Learn What Not to Learn: Action Elimination with Deep Reinforcement Learning (1809.02121v3)

Published 6 Sep 2018 in cs.LG and stat.ML

Abstract: Learning how to act when there are many available actions in each state is a challenging task for Reinforcement Learning (RL) agents, especially when many of the actions are redundant or irrelevant. In such cases, it is sometimes easier to learn which actions not to take. In this work, we propose the Action-Elimination Deep Q-Network (AE-DQN) architecture that combines a Deep RL algorithm with an Action Elimination Network (AEN) that eliminates sub-optimal actions. The AEN is trained to predict invalid actions, supervised by an external elimination signal provided by the environment. Simulations demonstrate a considerable speedup and added robustness over vanilla DQN in text-based games with over a thousand discrete actions.

Authors (5)

Tom Zahavy (41 papers)
Matan Haroush (4 papers)
Nadav Merlis (19 papers)
Daniel J. Mankowitz (28 papers)
Shie Mannor (228 papers)

Citations (180)

View on Semantic Scholar

Summary

Learn What Not to Learn: Action Elimination with Deep Reinforcement Learning

This paper addresses the challenges posed by large discrete action spaces in Reinforcement Learning (RL), a significant barrier to the application of RL in complex domains such as NLP, industrial control systems, and text-based games.
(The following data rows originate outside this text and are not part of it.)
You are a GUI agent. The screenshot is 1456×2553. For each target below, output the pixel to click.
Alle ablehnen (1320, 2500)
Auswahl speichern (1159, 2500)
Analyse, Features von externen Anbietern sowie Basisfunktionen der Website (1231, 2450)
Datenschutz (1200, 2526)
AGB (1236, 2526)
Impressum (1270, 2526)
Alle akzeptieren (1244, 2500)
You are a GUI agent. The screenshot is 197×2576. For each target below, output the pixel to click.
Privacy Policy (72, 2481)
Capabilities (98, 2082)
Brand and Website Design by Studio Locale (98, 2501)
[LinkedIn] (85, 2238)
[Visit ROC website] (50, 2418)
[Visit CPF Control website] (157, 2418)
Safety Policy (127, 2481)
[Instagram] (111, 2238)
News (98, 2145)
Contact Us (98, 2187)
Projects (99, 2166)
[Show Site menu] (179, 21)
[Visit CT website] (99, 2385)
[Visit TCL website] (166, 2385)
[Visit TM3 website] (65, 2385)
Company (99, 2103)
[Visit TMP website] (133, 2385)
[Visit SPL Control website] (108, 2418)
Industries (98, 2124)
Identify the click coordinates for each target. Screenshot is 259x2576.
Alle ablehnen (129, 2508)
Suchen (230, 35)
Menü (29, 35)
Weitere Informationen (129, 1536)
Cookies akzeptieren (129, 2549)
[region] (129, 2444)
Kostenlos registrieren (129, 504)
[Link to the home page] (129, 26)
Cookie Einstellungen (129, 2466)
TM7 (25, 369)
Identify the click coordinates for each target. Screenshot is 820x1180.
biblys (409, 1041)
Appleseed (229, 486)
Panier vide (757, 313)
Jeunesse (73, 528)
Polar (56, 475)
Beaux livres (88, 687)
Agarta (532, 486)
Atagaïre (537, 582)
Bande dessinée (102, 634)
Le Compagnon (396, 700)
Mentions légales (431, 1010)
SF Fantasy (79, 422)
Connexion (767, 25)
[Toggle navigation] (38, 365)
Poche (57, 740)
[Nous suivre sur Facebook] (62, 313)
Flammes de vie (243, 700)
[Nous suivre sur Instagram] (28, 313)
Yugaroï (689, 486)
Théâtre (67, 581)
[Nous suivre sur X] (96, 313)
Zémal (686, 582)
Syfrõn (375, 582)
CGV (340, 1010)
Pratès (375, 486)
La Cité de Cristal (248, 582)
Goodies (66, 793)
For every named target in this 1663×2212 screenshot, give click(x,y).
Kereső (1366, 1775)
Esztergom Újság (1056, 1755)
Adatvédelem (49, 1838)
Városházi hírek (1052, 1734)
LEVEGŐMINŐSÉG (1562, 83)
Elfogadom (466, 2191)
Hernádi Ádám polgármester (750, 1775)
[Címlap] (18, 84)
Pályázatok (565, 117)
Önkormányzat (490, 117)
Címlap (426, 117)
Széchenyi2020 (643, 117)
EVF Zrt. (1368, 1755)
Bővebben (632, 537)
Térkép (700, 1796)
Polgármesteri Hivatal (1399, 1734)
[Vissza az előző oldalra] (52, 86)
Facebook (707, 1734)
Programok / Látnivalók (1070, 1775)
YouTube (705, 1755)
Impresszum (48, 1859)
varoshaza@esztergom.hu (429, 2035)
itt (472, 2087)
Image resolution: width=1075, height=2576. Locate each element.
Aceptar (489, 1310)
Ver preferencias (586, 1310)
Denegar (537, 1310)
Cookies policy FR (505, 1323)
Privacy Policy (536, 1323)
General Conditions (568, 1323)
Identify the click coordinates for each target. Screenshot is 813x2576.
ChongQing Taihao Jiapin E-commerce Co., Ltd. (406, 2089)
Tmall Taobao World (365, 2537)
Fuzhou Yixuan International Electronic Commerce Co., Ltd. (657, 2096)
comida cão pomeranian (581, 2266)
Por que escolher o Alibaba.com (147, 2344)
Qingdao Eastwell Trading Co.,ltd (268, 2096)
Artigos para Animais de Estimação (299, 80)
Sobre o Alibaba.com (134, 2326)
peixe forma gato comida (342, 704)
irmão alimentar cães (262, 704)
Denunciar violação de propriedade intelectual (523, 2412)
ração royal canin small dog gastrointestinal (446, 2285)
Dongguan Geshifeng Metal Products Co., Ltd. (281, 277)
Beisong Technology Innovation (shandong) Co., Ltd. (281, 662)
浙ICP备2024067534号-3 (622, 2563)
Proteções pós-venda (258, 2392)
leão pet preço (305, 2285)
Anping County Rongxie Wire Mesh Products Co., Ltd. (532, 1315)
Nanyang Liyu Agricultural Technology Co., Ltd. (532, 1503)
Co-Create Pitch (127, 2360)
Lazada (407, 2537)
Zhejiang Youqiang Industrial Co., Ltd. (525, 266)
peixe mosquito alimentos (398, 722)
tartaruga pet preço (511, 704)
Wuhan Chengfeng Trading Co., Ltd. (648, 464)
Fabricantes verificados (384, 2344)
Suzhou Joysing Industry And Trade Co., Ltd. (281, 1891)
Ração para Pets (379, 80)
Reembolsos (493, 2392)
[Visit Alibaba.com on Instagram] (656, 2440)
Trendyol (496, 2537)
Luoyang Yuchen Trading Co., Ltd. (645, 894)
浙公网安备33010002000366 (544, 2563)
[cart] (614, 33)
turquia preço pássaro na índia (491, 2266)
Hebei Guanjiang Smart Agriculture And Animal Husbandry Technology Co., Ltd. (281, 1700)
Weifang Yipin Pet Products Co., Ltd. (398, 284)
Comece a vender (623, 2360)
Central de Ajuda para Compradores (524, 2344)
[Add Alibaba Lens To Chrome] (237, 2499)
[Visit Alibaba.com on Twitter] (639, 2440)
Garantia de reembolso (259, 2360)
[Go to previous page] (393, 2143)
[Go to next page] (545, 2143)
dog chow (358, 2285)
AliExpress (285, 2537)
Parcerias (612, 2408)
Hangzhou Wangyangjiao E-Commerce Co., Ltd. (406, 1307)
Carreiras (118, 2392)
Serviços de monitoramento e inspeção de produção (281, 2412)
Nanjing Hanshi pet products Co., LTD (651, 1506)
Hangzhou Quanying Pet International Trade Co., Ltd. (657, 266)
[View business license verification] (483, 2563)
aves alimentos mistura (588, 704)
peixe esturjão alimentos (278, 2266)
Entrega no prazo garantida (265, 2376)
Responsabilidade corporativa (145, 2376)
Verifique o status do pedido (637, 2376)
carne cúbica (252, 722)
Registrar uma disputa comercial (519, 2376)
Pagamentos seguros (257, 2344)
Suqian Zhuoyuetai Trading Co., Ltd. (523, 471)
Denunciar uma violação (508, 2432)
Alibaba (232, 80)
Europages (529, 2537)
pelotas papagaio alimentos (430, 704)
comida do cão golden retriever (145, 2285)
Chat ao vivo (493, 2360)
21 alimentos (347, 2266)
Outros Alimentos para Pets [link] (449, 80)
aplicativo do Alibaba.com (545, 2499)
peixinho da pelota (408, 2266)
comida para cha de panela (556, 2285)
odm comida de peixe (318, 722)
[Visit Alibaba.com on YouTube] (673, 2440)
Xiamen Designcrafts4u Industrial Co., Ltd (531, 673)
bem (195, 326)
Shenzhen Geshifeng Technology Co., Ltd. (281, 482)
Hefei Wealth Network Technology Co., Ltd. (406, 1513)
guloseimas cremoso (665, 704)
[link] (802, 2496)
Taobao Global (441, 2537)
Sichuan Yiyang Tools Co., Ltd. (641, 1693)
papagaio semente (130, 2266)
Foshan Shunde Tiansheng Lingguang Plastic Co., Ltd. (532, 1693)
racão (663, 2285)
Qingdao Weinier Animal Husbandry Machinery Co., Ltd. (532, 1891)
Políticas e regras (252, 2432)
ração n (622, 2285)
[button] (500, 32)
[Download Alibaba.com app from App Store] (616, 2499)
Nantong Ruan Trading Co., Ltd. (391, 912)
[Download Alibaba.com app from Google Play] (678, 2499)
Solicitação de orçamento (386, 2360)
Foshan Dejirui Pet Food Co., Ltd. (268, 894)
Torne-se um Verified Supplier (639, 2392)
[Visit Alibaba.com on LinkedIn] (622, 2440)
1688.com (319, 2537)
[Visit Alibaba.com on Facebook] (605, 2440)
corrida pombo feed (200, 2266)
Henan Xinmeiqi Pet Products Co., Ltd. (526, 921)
The authors introduce an innovative architecture known as the Action Elimination Deep Q Network (AE-DQN), which synergistically integrates traditional Deep Q-Networks (DQN) with a contextual bandit component to effectively eliminate non-optimal actions.

Core Contributions

The main novelty lies in the adoption of an action elimination mechanism. Instead of learning the Q-values for every possible action, the AE-DQN first focuses on identifying and discarding actions that are likely to be non-optimal. This methodology is predicated on the core assumption that it is simpler to predict invalid or inferior actions than it is to compute Q-values across the entire spectrum of possible actions. The paper establishes a theoretical foundation for this approach by applying linear contextual bandits for action elimination, thereby improving the robustness and efficiency of the learning process.

Simulation and Results

Simulations conducted in the environment of the text-based game "Zork" showcase the AE-DQN's effectiveness. The architecture exhibits notable speedup and increased robustness compared to vanilla DQN, particularly when faced with scenarios exceeding a thousand discrete possible actions. Numerical results also indicate that the AE-DQN advances in the game significantly faster by eliminating irrelevant actions, highlighting the practical advantages of the proposed approach in terms of both time efficiency and computational resource utilization.

Implications and Future Prospects

The implications of this research are twofold: firstly, it ameliorates the computational burden associated with large action spaces in RL applications, making it feasible to deploy RL in more intricate real-world scenarios; secondly, the paper suggests a potential direction for further research into the reduction of overestimation errors commonly encountered in DRL settings.

Looking forward, action elimination could remarkably refine RL strategies across various sectors, including conversational agents and automated planning systems. The paper hints at possible developments in utilizing this method to enhance NLP-based systems such as chatbots and personal assistants. Moreover, the exploration of action elimination as a method to reduce the dimensions of action space holds promise for solving large-scale problem domains like the full Zork game and applications in dynamically complex systems.

In conclusion, this research offers a compelling alternative to traditional DQN approaches, emphasizing the practical advantages of action elimination in handling extensive discrete action spaces, substantially paving the way for more efficient and scalable solutions in reinforcement learning applications.